## Task list
A. In the document section on GUID persistence, which identifier type is the only one that supports namespace-level registration?
B. For each statement, decide whether the document section on GUID persistence supports it. Answer yes or no, and quote the words from the text that decide it.
(i) Object-level resolution for DOIs is provided at doi.org.
(ii) GUID types with object-level resolution may resolve directly to the object contents.
(iii) The cloud-specific object resolution endpoints of a DCPPC Landing Service must be open to all users.
C. Rewrite the paragraph of the document section on GUID persistence that begins "Registration may be at the object level" as a short bulleted list, and keep its main facts.

## Document section
◆ ◆ ◆ ◆ ◆ ◆ ◆

Persistence requires association of each GUID with (a) accessible and (b) mutable object-level metadata, by registration with robustly maintained stable REST services; as well as the ability to resolve the GUID to an appropriate Landing Service, which provides metadata to requestors.
a. Metadata accessibility preserves the ability for clients accessing the GUID services to make appropriate decisions about how to access the object endpoints.
b. Metadata mutability preserves the ability to resolve objects to their endpoints under changing deployment conditions.
c. Registration may be at the object level or the namespace level. Namespace-level registration is supported only for Compact Identifiers. Where the data provider has established a practice of using Compact Identifiers, as is done in the MODs, namespace-level registration is preferred. Otherwise, object-level registration is preferred.
a. Object-level resolution
Object-level resolution is provided for DOIs (doi.org), ARKs (n2t.net), minids (registered as ARKs, at n2t.net), and DataGUIDs.
These GUID types MUST resolve by default to a DCPPC-compliant public Landing Service. They may not resolve directly to the object contents.
b. Namespace-level resolution
Namespace-level resolution is provided for Compact Identifiers to support specific use cases on MODs datasets, and for stable referencing to objects outside the control of DCPPC participants.
Compact identifiers for objects provided by DCPPC participants (MODs datasets) SHOULD provide resolution to a DCPPC-compliant public Landing Service supported by the Namespace owner.
4.6 Landing Services
DCPPC-compliant Landing Services MUST provide the full set of Core Metadata (Fenner et al. 2018) for the referenced object (see more details below).
A DCPPC Landing Service MAY also provide additional metadata, for example, FS-specific local and extended metadata.
A DCPPC Landing Service MUST provide cloud-specific object resolution endpoints for access to the bit representation of the object. These MAY be restricted to authorized users.

◆ ◆ ◆ ◆ ◆ ◆ ◆

## Given data
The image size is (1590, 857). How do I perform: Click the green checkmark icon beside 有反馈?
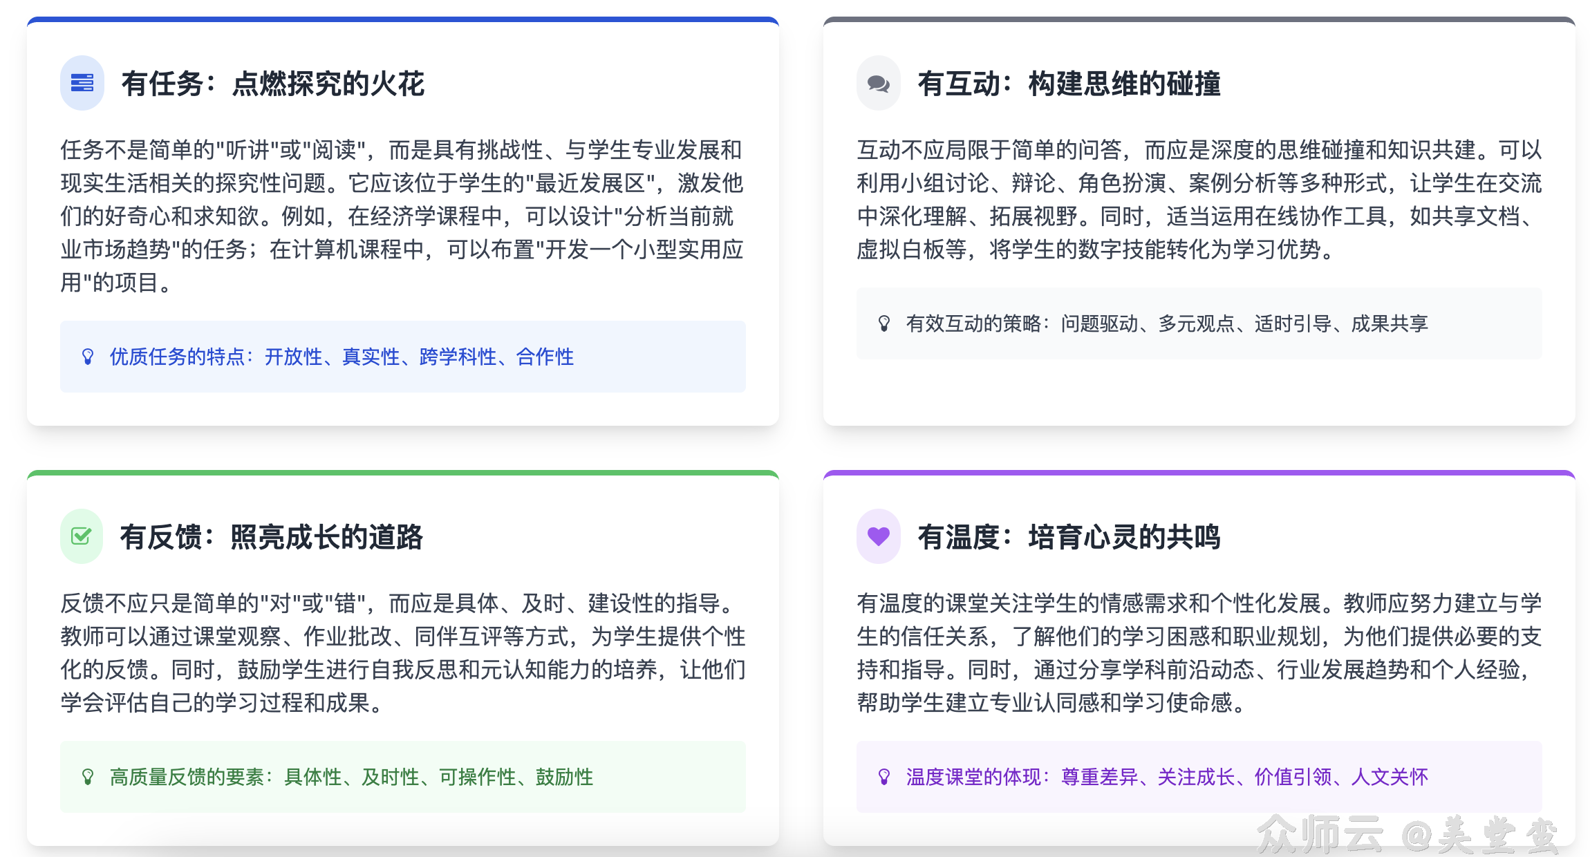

◆ ◆ ◆ ◆ ◆ ◆ ◆

## Expected outputs
A. Compact Identifiers.

B.
(i) Yes: "Object-level resolution is provided for DOIs (doi.org)"
(ii) No: "They may not resolve directly to the object contents."
(iii) No: "These MAY be restricted to authorized users."

C.
- Registration can be done at the object level or at the namespace level.
- Namespace-level registration is supported only for Compact Identifiers.
- Namespace-level registration is preferred for data providers that already use Compact Identifiers, as the MODs do.
- Object-level registration is preferred in all other cases.